Much of Cushman’s book is devoted to showing the connection between Cherokee culture and the syllabary, a connection which obviates the need to assume some sort of alphabetic borrowing.

I’m not at all convinced by this main argument (still lots of Latinate forms up there), but I was quite interested, after reading the book, in another point Cushman makes about what it means to be Native American, both historically and contemporarily. She posits “four pillars of Native peoplehood: language, history, religion, and place” (6). I would argue that language is the most powerful of the four, but Cushman merely claims that the loss of the Cherokee language would “spell the ruin of an integral part of Cherokee identity.”

No doubt it would. And this got me thinking about native language health in general. As regards Cherokee specifically, Cushman writes that “while the Cherokees are one of the largest tribes in the United States, the Cherokee Nation estimates that only a few thousand speak, read, and write the Cherokee language” (6). I checked this statistic and found it to be correct but misleading. Perhaps only a few thousand Cherokees “speak, read, and write” Cherokee, but 16,000 speak the language.

So what about other native languages? Using Ethnologue and the World Atlas of Language Structures, I ranked all native American languages (and a few Canadian languages) by their ‘linguistic health’, measured purely as number of speakers. Here’s a bar chart of native languages with more than 100 speakers. (Click to enlarge.) Already, you can notice the seriously skewed curve that I’ll discuss in a moment . . .

Now, no native language in America (or Canada) is ‘healthy’ compared to English, Spanish, Mandarin, Hindi, or the world’s other dominant languages. Nearly all native American languages are endangered, severely endangered, or extinct. Only one—Navajo—escapes the ‘endangered’ list, but even then, Navajo is lately considered ‘vulnerable’ because the youngest generation is switching to English.

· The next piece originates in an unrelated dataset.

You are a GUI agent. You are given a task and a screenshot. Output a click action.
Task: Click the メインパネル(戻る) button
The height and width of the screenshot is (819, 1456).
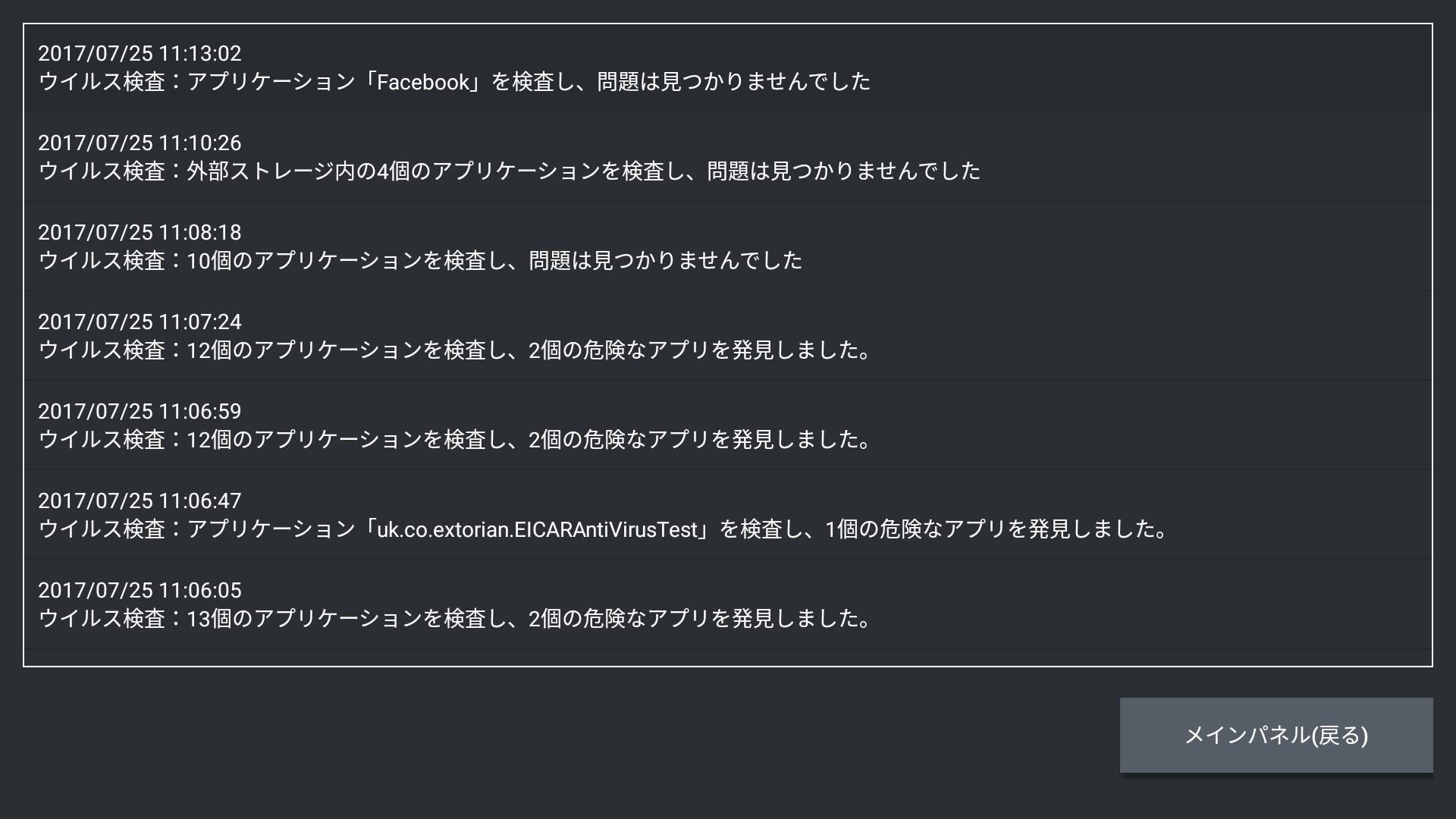coord(1276,735)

Within this continuum of endangered native languages, however, there exists a highly skewed continuum of linguistic health. There are approx. 115 living languages in America, but only 35 possess more than 1,000 speakers. Only 9 possess more than 10,000 speakers. And only 3 possess more than 50,000 speakers. In other words, the great bulk of living native American languages are in bad shape, and will likely go extinct within the next generation, joining the 41 native languages that already have gone extinct. Here’s the ranking of native languages with fewer than 100 speakers:

And yet what interests me about this data is not the obvious point about language loss in our post-colonial present. Language loss is the inevitable outcome in the wake of conquest; Old English itself was lost when the Norman French invaded Britain. Rather, what interests me is that, extinction and severe endangerment being the rule, several languages have managed to become glaring exceptions to the rule. Why?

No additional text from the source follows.